Bill.Venables at csiro.au Bill.Venables at csiro.au
Fri Aug 14 02:36:07 CEST 2009

Whoa!  Just hang on a minute.

theta is NOT the dispersion parameter.   Under the NB model, the variance of an observation is mu+mu^2/theta, so that's how theta enters the picture.  The smaller theta is the larger the variance.

glm(..., family = negative.binomial(theta = <something>), ...)  

will NOT estimate theta.  It will estimate a dispersion parameter, and if you get your <something> wrong, it could be a silly estimate.  One would hope the estimate of the dispersion parameter would be close to unity.

With your data try

mod2 <- glm(count ~ year + season + time + depth,
  family = negative.binomial(theta=mod$theta),link = "log",
  data = dat, control = glm.control(maxit=100, trace=T))

You should get the same estimates as you got with the negative binomial model (though standard errors, &c, will differ because you have cheated on that), and your dispersion parameter should be close to (though not necessarily equal to) unity.
From: r-help-bounces at r-project.org [r-help-bounces at r-project.org] On Behalf Of hesicaia [dboyce at dal.ca]
Sent: 14 August 2009 04:31
To: r-help at r-project.org
Subject: [R]  glm.nb versus glm estimation of theta.
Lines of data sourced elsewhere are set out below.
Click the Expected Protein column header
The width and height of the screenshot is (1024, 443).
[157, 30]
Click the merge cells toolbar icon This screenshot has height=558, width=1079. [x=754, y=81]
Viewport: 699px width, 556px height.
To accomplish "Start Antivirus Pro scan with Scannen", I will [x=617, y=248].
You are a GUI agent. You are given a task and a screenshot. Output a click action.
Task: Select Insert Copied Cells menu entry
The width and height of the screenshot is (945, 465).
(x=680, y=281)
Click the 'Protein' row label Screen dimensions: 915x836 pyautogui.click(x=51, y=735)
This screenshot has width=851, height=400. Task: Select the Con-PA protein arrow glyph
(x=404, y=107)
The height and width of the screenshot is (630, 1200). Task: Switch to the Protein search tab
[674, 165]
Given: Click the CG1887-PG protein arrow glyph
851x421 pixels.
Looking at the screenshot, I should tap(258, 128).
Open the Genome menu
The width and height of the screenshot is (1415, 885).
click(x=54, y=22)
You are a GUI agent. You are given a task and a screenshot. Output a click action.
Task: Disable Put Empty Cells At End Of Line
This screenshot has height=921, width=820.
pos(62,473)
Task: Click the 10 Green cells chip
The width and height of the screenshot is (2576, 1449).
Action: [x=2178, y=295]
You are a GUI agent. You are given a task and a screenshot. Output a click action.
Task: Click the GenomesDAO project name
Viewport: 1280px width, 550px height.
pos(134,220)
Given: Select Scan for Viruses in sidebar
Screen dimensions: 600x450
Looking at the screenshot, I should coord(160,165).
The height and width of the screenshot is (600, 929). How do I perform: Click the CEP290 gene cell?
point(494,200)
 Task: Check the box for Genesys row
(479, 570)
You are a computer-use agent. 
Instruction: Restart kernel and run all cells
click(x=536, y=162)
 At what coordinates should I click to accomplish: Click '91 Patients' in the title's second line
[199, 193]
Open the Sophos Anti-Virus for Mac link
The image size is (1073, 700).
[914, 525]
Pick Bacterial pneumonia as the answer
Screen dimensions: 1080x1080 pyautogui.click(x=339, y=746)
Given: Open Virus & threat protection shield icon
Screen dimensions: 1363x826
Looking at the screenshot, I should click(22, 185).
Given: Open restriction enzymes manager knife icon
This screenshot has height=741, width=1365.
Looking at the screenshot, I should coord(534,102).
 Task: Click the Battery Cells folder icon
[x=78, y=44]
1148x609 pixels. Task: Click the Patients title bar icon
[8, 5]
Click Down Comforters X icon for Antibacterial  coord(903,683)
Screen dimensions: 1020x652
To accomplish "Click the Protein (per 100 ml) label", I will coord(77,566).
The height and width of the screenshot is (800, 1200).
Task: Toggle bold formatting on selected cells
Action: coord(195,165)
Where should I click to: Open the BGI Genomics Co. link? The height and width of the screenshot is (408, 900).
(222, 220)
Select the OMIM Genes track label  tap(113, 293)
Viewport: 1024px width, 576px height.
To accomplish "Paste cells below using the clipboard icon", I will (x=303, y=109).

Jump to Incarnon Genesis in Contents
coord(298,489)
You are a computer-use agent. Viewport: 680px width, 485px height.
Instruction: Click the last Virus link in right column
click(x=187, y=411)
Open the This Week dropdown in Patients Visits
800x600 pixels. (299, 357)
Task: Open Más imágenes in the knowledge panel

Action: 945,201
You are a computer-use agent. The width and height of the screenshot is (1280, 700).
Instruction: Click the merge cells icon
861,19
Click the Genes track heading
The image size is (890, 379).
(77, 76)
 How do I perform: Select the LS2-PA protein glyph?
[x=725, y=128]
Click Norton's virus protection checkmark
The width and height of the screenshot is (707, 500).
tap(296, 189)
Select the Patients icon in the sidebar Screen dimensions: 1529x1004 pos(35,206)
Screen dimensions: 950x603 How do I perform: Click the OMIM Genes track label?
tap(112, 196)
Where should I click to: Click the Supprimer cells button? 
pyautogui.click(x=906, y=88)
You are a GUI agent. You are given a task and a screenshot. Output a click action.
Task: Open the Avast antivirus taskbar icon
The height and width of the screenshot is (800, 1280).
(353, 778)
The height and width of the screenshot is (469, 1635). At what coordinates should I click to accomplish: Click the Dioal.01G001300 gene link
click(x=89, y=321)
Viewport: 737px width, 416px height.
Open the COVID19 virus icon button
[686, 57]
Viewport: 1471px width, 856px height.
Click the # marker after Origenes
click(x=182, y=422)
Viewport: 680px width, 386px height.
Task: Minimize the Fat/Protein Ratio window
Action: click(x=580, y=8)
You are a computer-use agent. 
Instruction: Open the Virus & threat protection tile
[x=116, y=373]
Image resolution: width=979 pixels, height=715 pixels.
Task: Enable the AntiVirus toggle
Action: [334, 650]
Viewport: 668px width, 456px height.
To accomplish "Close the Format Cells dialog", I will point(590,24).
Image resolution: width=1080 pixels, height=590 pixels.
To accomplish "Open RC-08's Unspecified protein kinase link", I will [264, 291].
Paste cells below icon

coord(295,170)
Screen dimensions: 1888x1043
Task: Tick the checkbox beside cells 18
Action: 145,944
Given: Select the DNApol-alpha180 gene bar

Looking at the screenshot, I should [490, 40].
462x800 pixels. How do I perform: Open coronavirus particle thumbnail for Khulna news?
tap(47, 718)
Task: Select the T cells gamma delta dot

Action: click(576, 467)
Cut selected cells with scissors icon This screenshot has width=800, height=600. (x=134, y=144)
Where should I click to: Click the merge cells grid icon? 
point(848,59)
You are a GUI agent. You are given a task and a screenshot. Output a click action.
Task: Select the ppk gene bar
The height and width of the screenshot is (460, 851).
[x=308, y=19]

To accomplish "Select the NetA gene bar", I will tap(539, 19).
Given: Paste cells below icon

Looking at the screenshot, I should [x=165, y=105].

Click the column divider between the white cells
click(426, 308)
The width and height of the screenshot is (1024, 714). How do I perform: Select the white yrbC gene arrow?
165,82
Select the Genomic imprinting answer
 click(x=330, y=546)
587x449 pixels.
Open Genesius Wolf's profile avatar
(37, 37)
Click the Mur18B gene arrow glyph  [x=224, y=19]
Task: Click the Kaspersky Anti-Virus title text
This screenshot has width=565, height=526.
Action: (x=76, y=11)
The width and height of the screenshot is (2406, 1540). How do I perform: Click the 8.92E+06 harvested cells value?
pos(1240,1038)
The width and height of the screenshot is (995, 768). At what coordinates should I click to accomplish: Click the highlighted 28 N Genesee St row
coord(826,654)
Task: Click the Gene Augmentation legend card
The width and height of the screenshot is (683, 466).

I have a question regarding estimation of the dispersion parameter (theta)
for generalized linear models with the negative binomial error structure. As
I understand, there are two main methods to fit glm's using the nb error
structure in R: glm.nb() or glm() with the negative.binomial(theta) family.
Both functions are implemented through the MASS library. Fitting the model
using these two functions to the same data produces much different results
for me in terms of estimated theta and the coefficients, and I am not sure

the following model:
mod<-glm.nb(count ~ year + season + time + depth,
estimates theta as 0.0109

while the following model:
mod2<-glm(count ~ year + season + time + depth,
will not accept 0.0109 as theta and instead estimates it as 1271 (these are
fisheries catch data and so are very overdispersed).

Fitting a quasipoisson model also yields a large dispersion parameter
(1300). The models also produce different coefficients and P-values, which
is disconcerting.

What am I doing wrong here? I've read through the help sections
(?negative.binomial,?glm.nb, and ?glm) but did not find any answers.

Any help and/or input is greatly appreciated!